Re: Writing to serial port at kernel start-up

[Date Prev][Date Next][Thread Prev][Thread Next][Date Index][Thread Index]

 



"Simon Talbot" <simont@nse.co.uk> writes:

> Hi All,
>  
> I am trying to modify the kernel in such a way as to be able to write to
> a serial port at a very early stage of kernel start-up (as early in
> main.c kernel_startup as possible).

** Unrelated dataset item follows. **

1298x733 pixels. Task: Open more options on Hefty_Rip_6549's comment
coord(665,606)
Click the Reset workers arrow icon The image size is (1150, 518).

This is obviously well before
> /dev/ttyS0 etc are available.
>  
> The reason for wanting to do this is to talk to a Serially addressed LCD
> display on a headless embedded Linux machine I am experimenting with. 
>  
> I still want to maintain full serial console on Serial port 1 but would
> like to be able to write small amounts of arbitrary character data to
> Serial Port 2 (Such as 'Kernel Booting', 'Starting devices' etc. so that
> the boot status can be observed on the LCD which is attached to Serial
> Port 2.
>  
> The display is only 2 x 16 Characters so obviously a full printk is not
> appropriate.
>  
> Can anyone please point me in the direction of some relevant information
> or sample code as I am not getting very far and having spent a few days
> on this am starting to pull my hair out.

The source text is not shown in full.